Sound Day is a new addition to the national cultural calendar, where the sounds of Australia will be celebrated by many sectors of the music industry, broadcasters, journalists and the public alike.
“Sound Day is a wonderful opportunity for all Australians to share in the past, present and future of recorded sound as one of the most fundamental activities of our everyday lives,” said the NFSA’s Director, Paolo Cherchi Usai. “Whether it’s our favourite Top Ten hit or the sounds in our backyards, we want to stimulate discussion and debate about how we listen to sound and inspire us to open our ears to the many sources and functions of sound all around us.”
Highlights of the diverse program include the announcement of the 2008 entries to Sounds of Australia, the presentation of the inaugural Thomas Rome Lecture and a string quartet of robots and their musical avatars breaking new boundaries of sound.
The centrepiece of the day will be the announcement by the Hon Peter Garrett AM, MP, Minister for the Arts, of the 2008 entries into Sounds of Australia, the national registry of recorded sound. Each year, the NFSA invites the public to nominate Australia’s most important sound recordings, and a panel of industry experts then recommends a list of 10 of these nominations to Sounds of Australia. Debate is sure to follow about what has been included and what was excluded from this year’s listing.
Sounds of Australia 2008 Patron, ARIA Hall of Fame inductee and iconic “first lady of soul” Renée Geyer will perform during the evening.
Minister Garrett is also expected to announce a groundbreaking collaboration between the NFSA and another leading Australian cultural institution.

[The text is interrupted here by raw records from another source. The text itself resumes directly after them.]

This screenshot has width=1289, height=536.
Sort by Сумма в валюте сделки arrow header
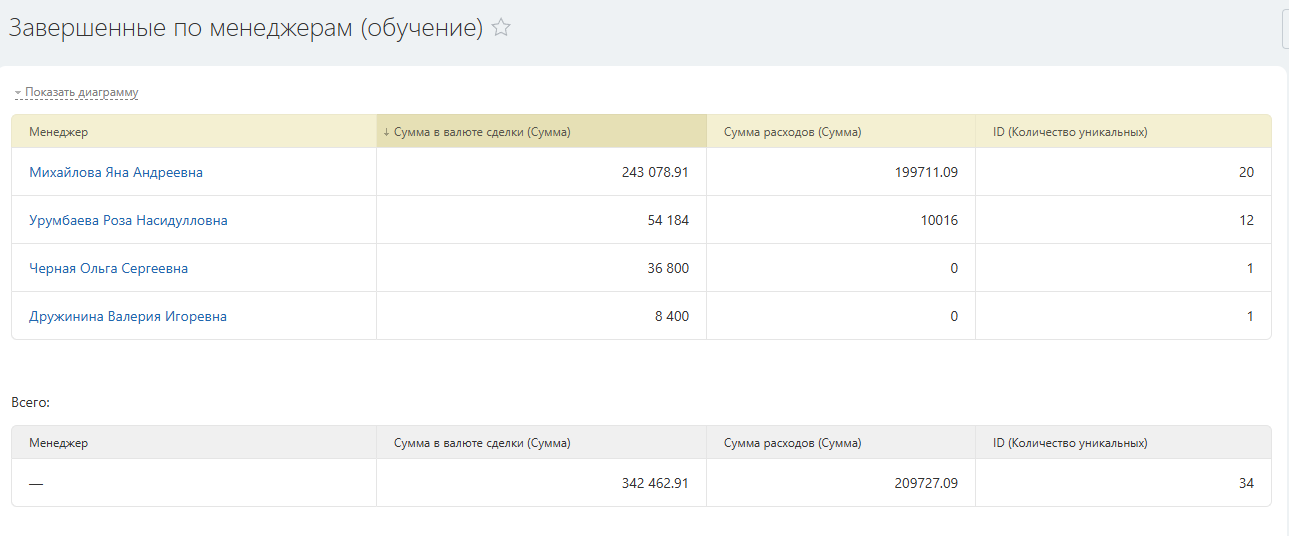477,132
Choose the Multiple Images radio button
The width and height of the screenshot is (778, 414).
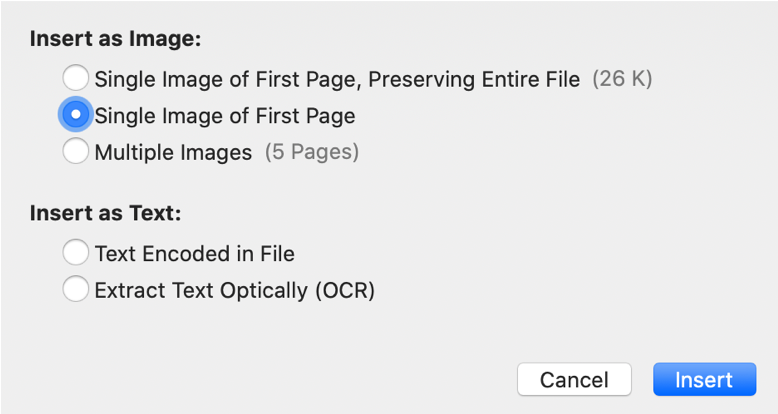tap(76, 153)
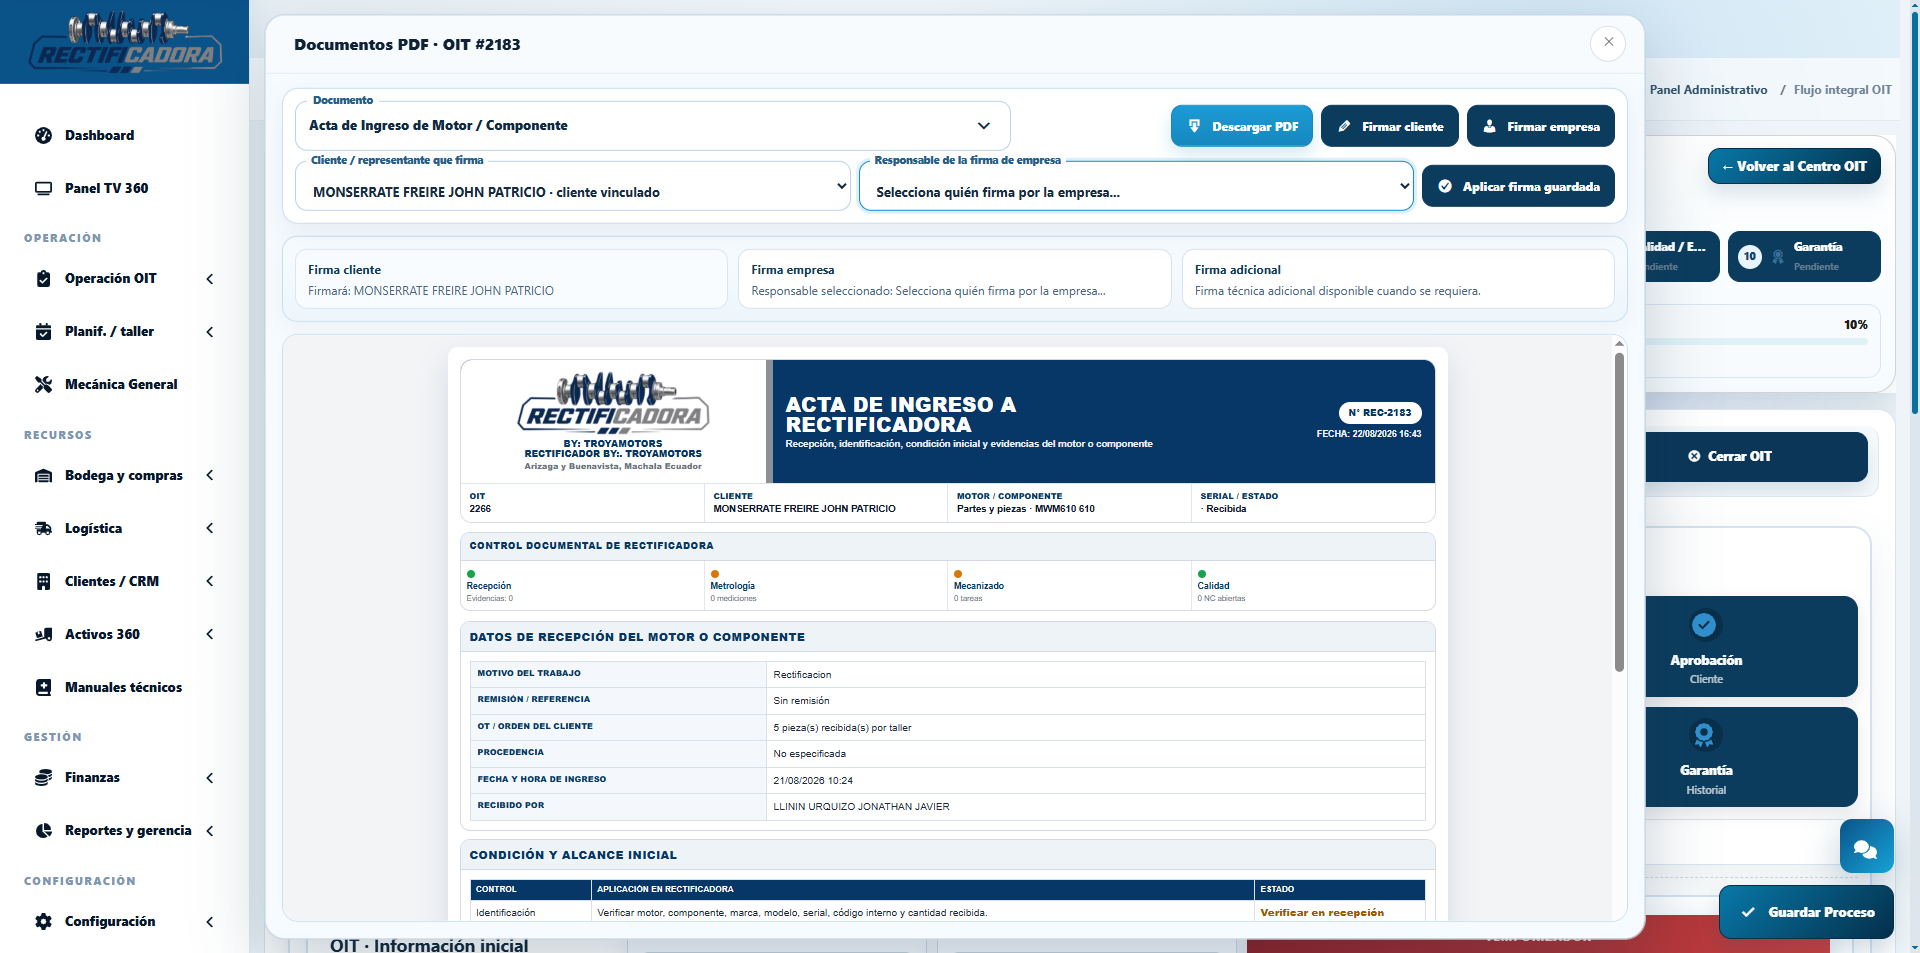Click the Aprobación Cliente checkmark icon
Screen dimensions: 1920x953
1704,625
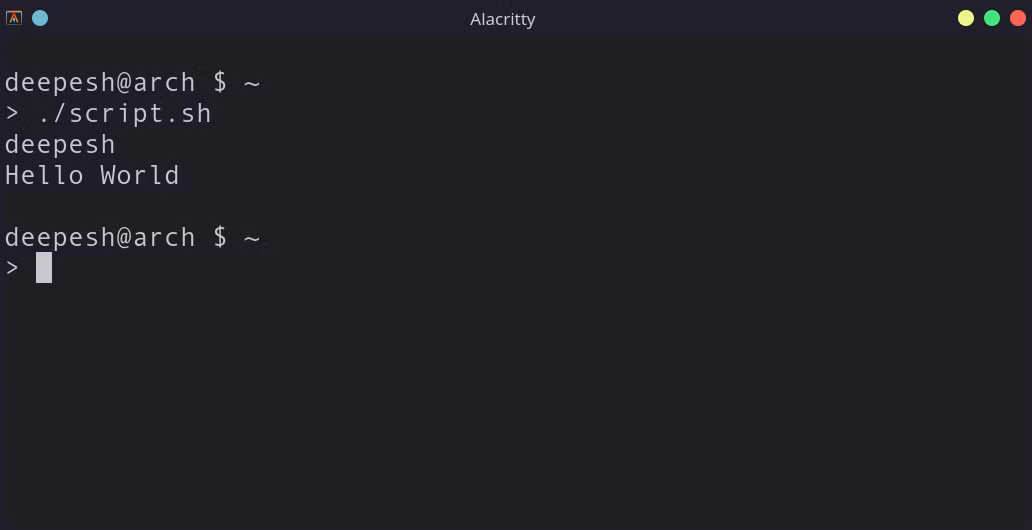The height and width of the screenshot is (530, 1032).
Task: Click the blinking block cursor at prompt
Action: [44, 267]
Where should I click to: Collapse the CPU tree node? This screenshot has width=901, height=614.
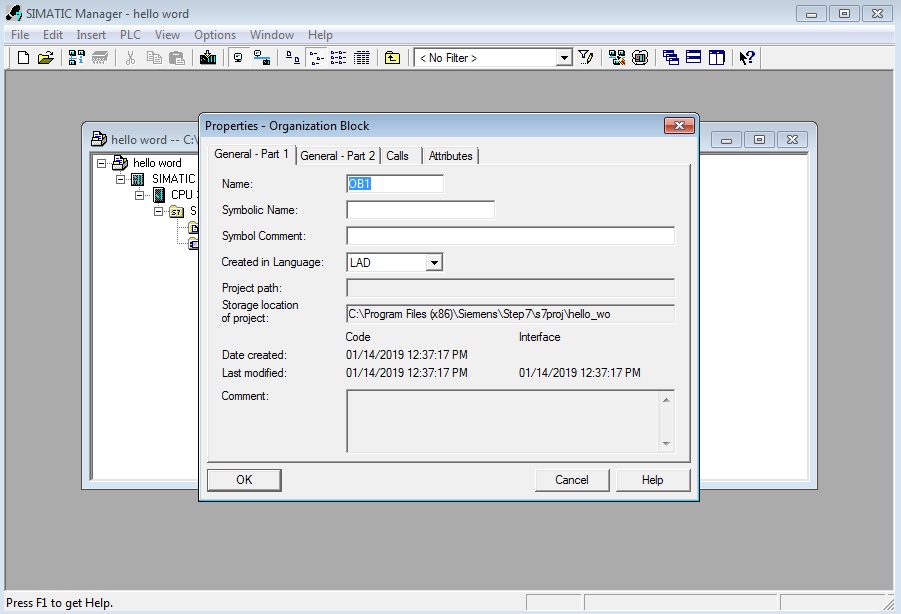pos(140,195)
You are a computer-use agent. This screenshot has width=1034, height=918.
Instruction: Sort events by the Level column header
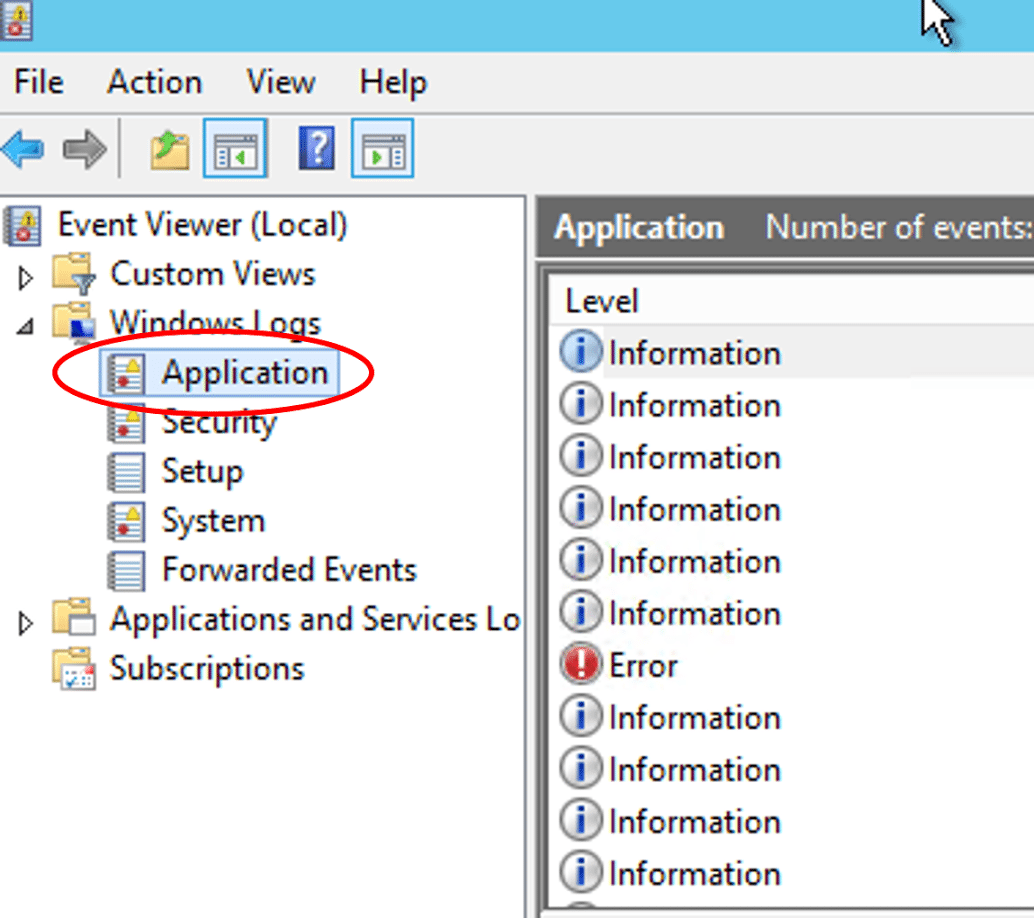pyautogui.click(x=602, y=301)
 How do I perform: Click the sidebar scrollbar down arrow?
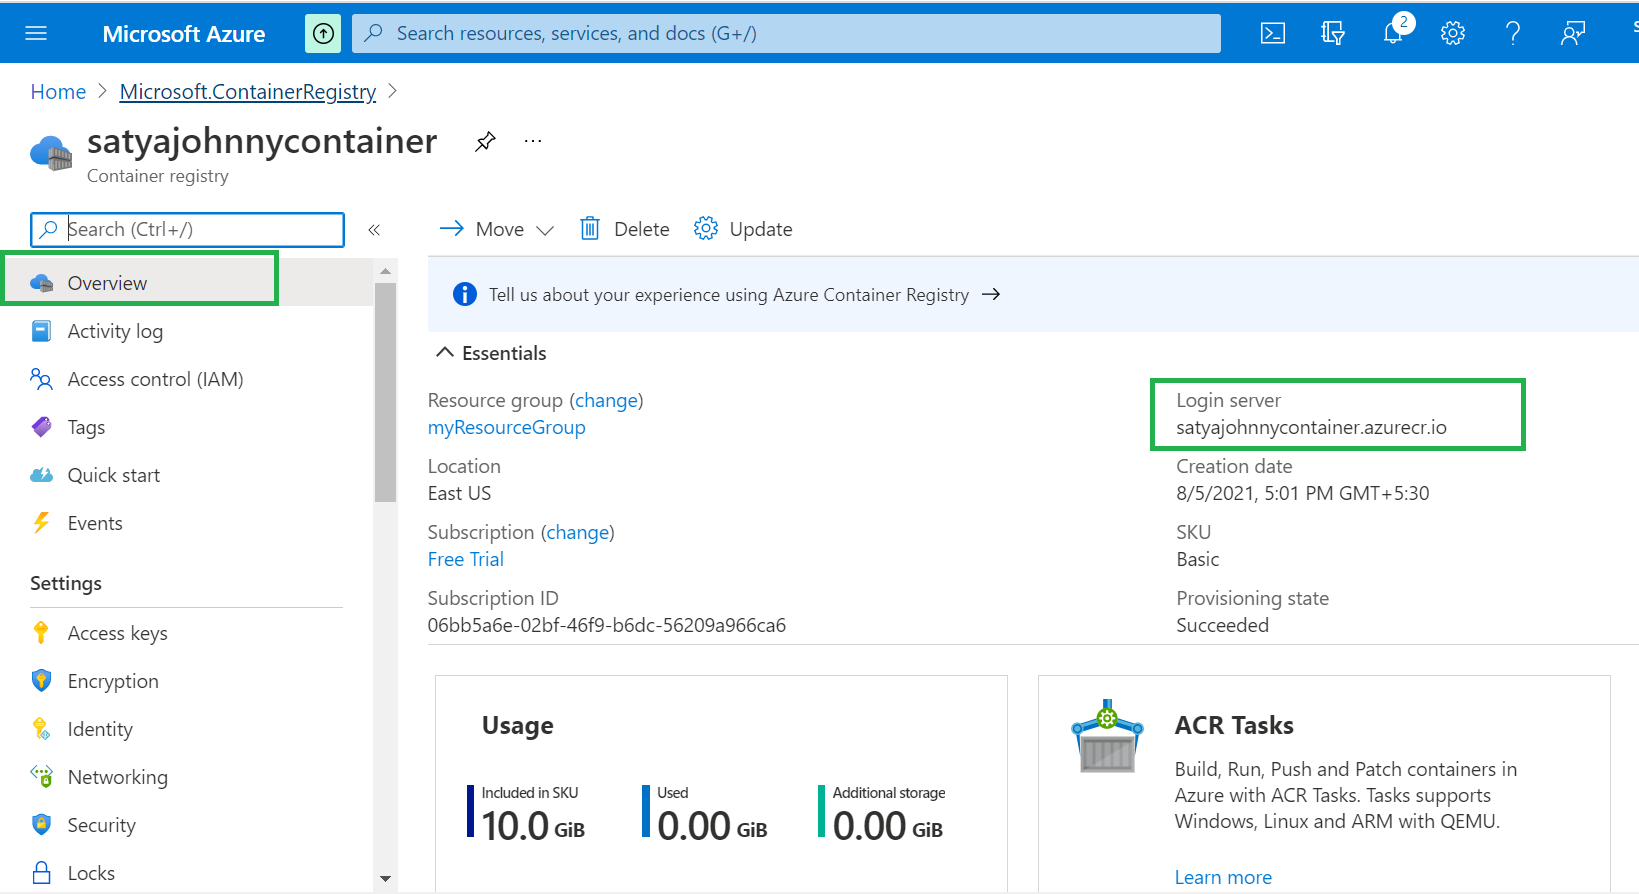[385, 879]
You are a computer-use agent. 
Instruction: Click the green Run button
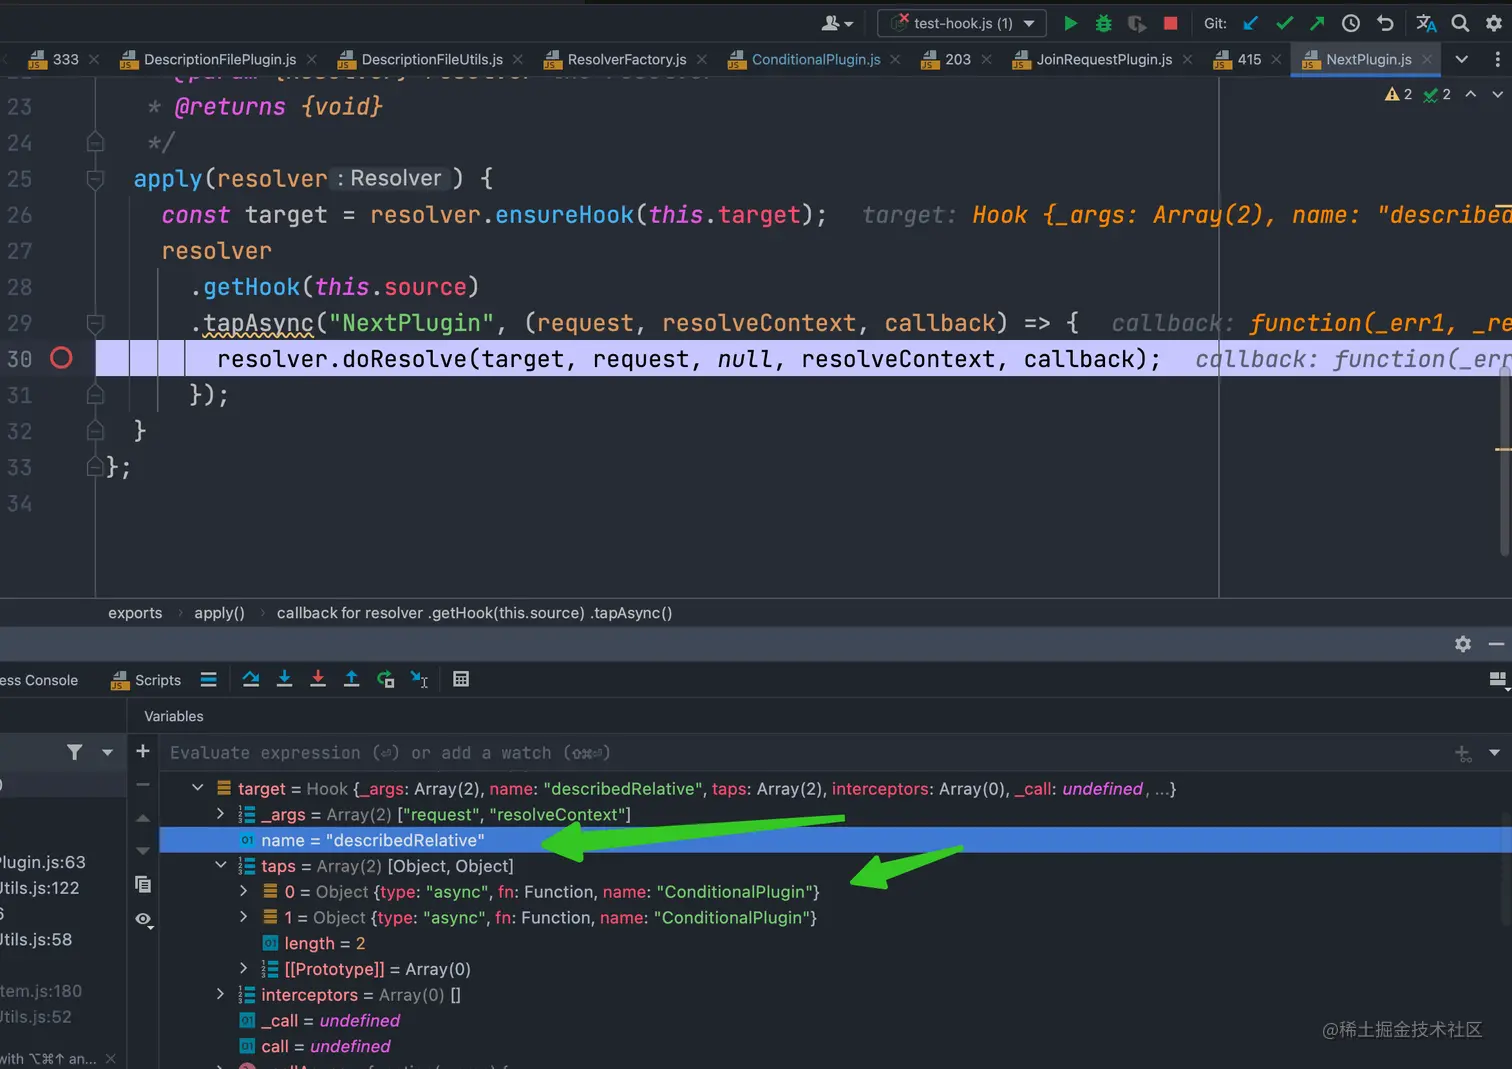pyautogui.click(x=1070, y=23)

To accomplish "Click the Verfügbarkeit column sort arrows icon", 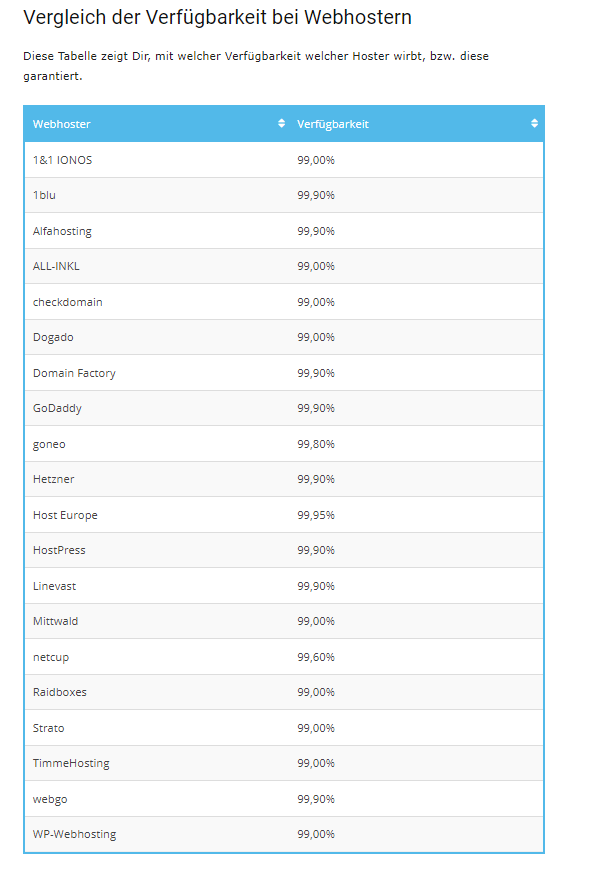I will point(534,123).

In a day of firsts, Sound Day at the NFSA will also feature the inaugural Thomas Rome Lecture, to be delivered by former international music industry executive, Michael Smellie.
The Thomas Rome Lecture has been created to enable leading figures in the Australian recorded sound industry to foster debate, interest and ideas about the recent and current state of the industry and its possible future directions both nationally and internationally. The Lecture acknowledges the historic contribution of Thomas Rome, who recorded what is thought to be Australia’s earliest surviving sound recording, The Hen Convention (1896).
Michael Smellie is known for his creative thinking and lively delivery. “Sound is a cultural and business phenomenon in one,” said Paolo Cherchi Usai. “We believe a more public debate about the directions and 21st century possibilities of this phenomenon is overdue and the NFSA is honoured to have Michael Smellie present our inaugural Thomas Rome Lecture.”
Sound Day also launches “Hearing Places”, the latest book from internationally acclaimed Australian sound-sculptor, curator, performer and composer, the vibrant Ros Bandt and two colleagues from the University of Melbourne. It will be launched by fellow composer and sound artist Warren Burt.
Burt then later joins other musicians and a quartet of high energy music-robots in Sono-Perception, a bristling and dynamic program of four new works presented by the Melbourne-based new music group JOLT. The robots and their inventor James Hullick, known as the “wild one” of recent Australian music, admit few boundaries in their pursuit of new dimensions of sound and music.
The NFSA hopes that Sound Day will eventually become our national day for reflecting on sound and music in our environment and looks forward to its development as a prominent and annual feature on the Australian cultural calendar.